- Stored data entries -
'''

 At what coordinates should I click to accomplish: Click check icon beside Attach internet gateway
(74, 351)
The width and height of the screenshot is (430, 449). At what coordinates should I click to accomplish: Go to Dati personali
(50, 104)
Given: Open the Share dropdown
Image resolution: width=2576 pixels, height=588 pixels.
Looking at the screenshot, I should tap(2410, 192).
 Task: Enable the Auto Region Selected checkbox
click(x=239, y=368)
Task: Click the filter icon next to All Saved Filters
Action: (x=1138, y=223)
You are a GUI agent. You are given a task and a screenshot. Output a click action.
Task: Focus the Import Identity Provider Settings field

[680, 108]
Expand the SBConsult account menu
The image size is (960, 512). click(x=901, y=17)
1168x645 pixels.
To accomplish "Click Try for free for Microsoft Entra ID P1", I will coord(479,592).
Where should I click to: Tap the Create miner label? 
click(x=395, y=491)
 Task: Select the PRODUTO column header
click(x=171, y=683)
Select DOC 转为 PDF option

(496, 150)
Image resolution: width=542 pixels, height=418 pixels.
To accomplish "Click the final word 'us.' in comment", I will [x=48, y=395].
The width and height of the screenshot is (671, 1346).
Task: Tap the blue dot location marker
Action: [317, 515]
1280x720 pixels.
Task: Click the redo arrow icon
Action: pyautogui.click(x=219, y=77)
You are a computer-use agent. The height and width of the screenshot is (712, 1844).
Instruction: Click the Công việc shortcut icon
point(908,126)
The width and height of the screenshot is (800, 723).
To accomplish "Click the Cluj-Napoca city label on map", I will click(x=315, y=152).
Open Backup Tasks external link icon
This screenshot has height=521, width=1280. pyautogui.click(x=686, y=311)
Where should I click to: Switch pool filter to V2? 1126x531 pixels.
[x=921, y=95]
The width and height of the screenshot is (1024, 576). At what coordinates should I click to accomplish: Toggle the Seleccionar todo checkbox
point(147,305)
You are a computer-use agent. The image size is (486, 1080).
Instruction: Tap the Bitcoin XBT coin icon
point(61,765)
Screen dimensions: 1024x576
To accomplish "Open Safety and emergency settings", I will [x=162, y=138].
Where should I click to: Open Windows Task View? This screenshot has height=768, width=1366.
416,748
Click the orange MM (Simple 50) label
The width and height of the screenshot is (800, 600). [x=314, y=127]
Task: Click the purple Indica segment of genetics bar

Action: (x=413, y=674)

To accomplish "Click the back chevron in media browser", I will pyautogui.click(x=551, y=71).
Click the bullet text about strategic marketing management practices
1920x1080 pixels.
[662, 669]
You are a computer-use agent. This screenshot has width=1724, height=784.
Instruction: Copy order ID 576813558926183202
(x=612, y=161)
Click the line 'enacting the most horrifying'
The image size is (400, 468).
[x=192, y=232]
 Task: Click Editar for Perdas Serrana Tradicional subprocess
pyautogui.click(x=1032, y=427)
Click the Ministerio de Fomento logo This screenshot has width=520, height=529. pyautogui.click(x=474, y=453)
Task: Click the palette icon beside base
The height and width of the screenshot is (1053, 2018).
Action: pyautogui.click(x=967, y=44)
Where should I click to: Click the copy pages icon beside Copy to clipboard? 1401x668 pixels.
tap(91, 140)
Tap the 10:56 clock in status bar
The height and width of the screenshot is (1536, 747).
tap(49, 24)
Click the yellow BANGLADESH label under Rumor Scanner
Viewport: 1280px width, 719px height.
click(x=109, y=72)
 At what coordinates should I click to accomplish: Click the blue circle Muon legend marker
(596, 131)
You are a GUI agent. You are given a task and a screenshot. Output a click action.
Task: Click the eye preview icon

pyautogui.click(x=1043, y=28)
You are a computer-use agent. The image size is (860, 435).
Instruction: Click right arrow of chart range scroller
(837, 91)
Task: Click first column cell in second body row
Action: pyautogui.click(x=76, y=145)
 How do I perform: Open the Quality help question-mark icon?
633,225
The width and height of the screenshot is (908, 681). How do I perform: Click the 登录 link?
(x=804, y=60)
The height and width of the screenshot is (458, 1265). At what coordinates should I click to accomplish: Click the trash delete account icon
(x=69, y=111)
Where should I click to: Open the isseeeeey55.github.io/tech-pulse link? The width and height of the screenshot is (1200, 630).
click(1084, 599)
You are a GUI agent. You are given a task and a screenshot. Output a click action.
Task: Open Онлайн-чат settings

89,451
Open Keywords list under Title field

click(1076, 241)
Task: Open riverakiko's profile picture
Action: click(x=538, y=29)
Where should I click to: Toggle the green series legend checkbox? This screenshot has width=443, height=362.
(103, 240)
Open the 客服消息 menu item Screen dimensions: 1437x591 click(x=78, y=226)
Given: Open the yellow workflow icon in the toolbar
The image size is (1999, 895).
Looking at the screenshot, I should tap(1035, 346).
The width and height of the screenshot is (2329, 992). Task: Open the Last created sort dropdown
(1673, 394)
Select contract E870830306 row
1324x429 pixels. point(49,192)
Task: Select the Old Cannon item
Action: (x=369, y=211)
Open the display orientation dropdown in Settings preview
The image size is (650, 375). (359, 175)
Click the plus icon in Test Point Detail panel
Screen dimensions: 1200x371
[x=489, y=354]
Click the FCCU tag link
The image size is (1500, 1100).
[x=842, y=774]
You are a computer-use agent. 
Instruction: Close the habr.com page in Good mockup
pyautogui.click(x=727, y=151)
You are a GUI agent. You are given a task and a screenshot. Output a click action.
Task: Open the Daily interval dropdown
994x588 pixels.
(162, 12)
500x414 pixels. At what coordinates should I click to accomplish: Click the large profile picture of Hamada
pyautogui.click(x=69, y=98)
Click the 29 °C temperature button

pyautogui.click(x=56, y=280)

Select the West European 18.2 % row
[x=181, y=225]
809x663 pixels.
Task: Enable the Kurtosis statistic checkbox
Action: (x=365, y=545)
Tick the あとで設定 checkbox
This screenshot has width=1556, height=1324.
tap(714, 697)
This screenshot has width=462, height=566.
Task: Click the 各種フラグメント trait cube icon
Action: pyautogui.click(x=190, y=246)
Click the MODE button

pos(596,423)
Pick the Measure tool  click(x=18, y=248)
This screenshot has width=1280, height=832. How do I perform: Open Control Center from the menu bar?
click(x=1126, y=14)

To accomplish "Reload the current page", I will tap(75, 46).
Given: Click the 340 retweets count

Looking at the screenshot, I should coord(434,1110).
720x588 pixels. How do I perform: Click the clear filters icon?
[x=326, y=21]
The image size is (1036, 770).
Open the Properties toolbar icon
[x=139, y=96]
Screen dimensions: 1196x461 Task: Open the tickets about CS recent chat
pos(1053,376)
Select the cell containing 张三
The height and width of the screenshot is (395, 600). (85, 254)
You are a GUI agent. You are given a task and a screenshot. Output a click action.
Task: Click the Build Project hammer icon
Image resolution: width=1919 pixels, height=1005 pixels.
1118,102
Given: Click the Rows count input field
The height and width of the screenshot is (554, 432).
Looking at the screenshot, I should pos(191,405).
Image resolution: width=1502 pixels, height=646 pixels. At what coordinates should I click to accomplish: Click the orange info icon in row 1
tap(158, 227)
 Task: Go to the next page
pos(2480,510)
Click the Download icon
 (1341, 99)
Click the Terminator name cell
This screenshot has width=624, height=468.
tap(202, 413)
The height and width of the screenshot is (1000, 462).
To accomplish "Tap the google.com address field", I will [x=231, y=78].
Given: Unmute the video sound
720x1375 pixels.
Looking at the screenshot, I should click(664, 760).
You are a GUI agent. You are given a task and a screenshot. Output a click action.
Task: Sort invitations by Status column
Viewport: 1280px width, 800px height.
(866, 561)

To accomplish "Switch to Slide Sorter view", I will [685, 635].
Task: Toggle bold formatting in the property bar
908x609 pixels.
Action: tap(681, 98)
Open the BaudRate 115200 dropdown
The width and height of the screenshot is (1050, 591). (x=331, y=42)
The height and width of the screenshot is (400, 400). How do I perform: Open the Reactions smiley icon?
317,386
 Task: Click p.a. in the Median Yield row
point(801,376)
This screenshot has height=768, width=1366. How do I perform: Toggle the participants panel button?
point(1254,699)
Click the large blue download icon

'''

- Work item -
Set down precisely the lines above between the line holding "Task: Click the palette icon beside base" and the line holding "You are a computer-use agent. The image size is (860, 435).", inclusive, and nothing beyond them.

- Task result -
Task: Click the palette icon beside base
The height and width of the screenshot is (1053, 2018).
Action: pyautogui.click(x=967, y=44)
Where should I click to: Click the copy pages icon beside Copy to clipboard? 1401x668 pixels.
tap(91, 140)
Tap the 10:56 clock in status bar
The height and width of the screenshot is (1536, 747).
tap(49, 24)
Click the yellow BANGLADESH label under Rumor Scanner
Viewport: 1280px width, 719px height.
click(x=109, y=72)
 At what coordinates should I click to accomplish: Click the blue circle Muon legend marker
(596, 131)
You are a GUI agent. You are given a task and a screenshot. Output a click action.
Task: Click the eye preview icon

pyautogui.click(x=1043, y=28)
You are a computer-use agent. The image size is (860, 435).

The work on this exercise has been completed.